Please copy every line of the items below word for word, leaving out the pictures.

[Pointing data for screenshots and documents]
>> BEGIN

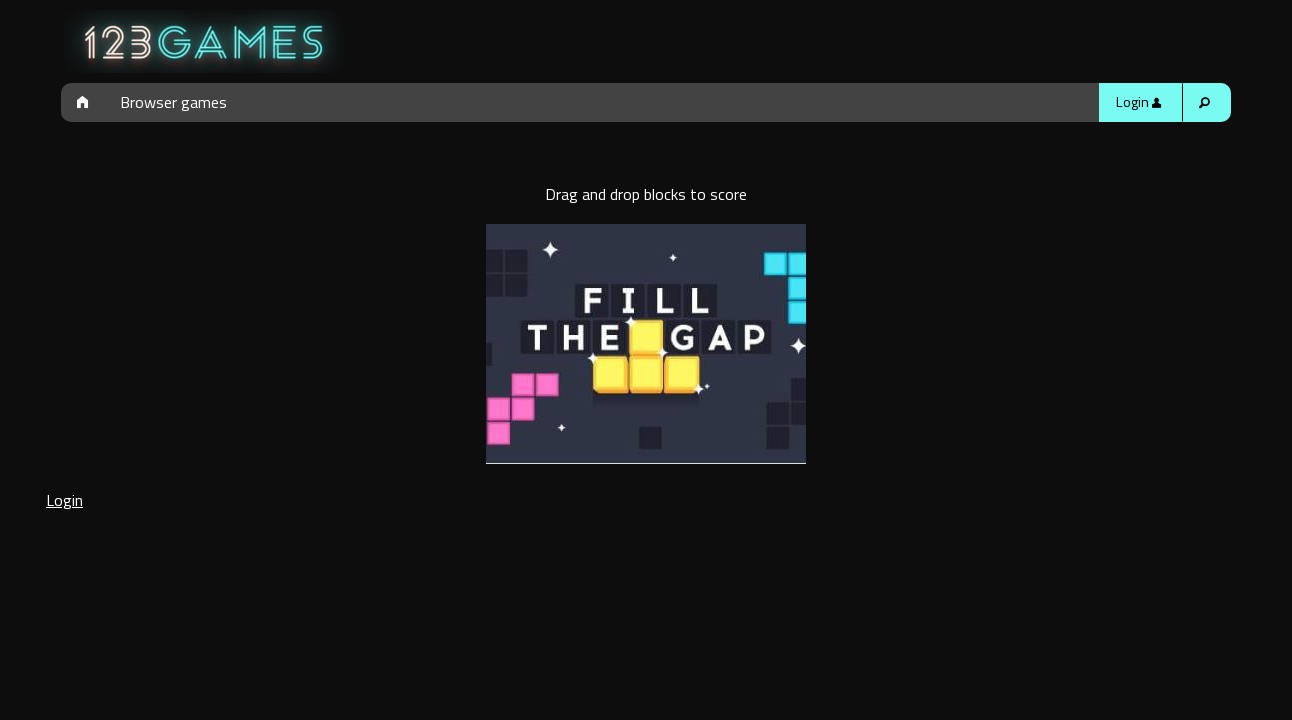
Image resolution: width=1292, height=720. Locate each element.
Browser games (173, 102)
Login (1138, 102)
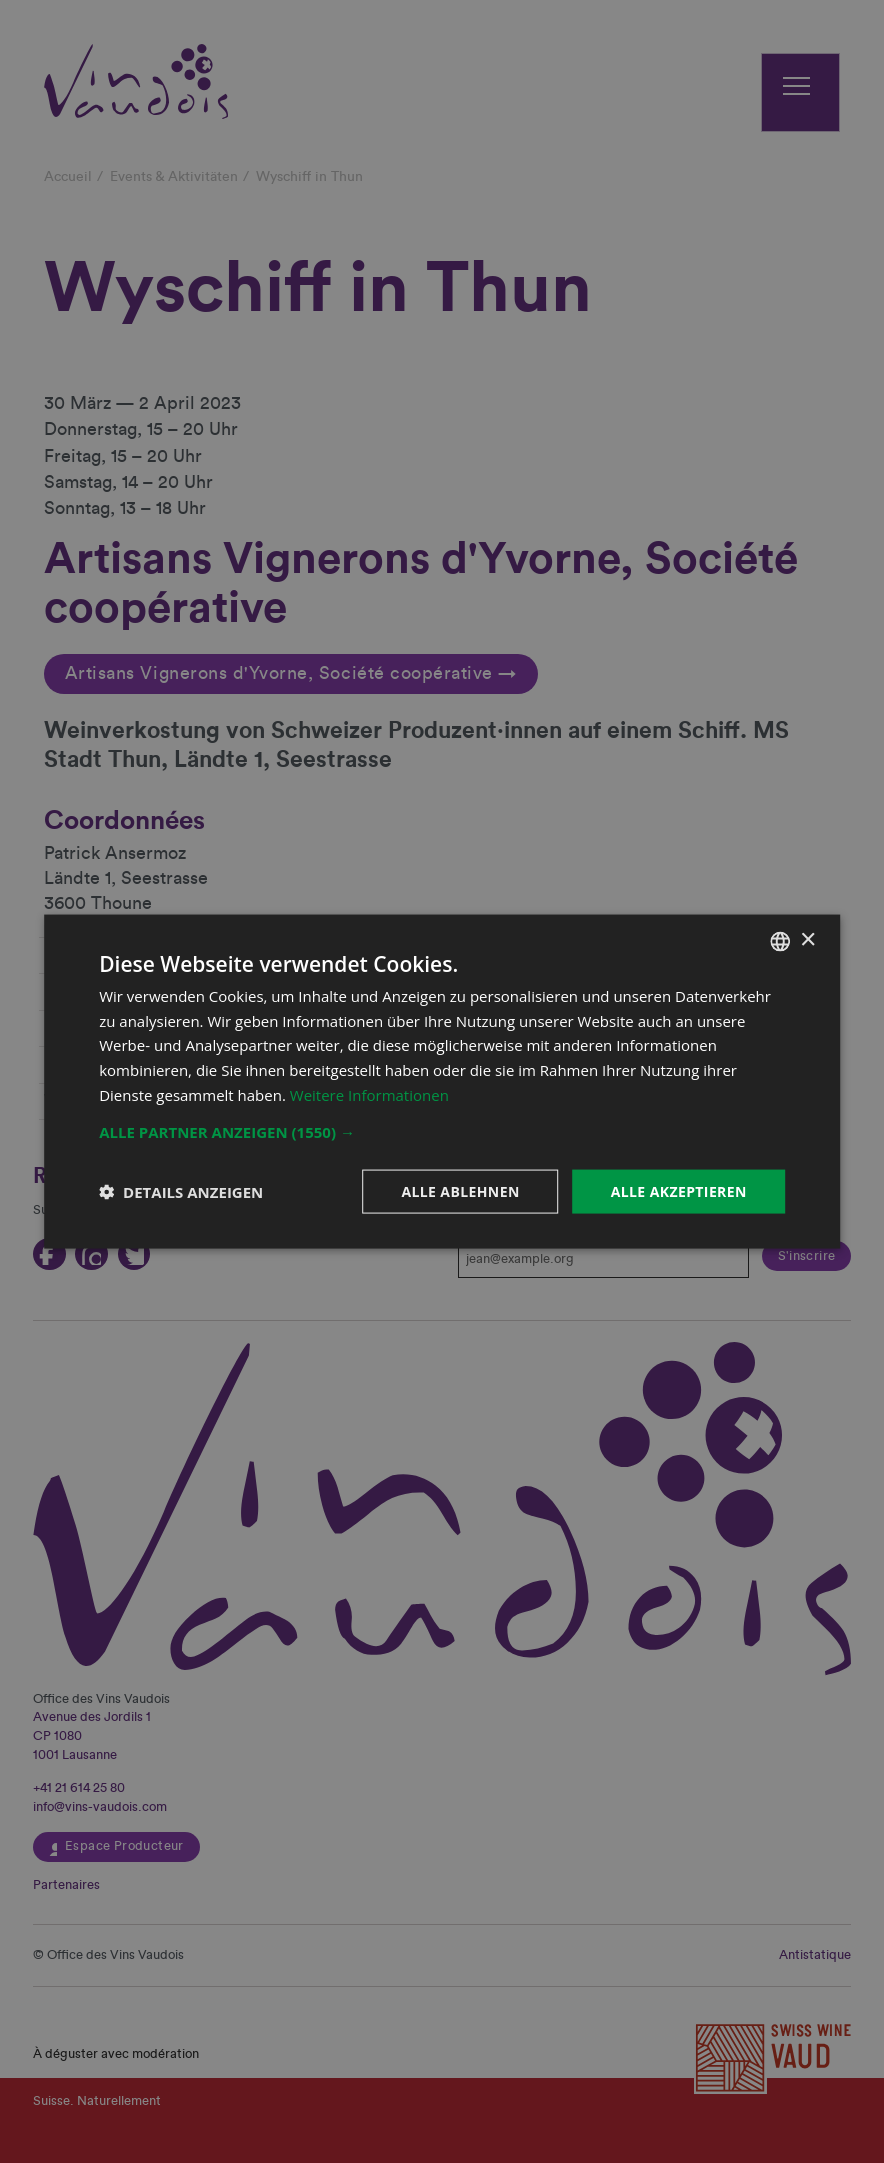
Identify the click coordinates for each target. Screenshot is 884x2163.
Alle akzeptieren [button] (679, 1190)
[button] (442, 1131)
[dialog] (442, 1081)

>> END

Finished answer:
Image resolution: width=1292, height=720. Locate each element.
Browser games (173, 102)
Login (1138, 102)
Identify the click coordinates for each target. Screenshot is 884x2163.
Alle akzeptieren [button] (679, 1190)
[button] (442, 1131)
[dialog] (442, 1081)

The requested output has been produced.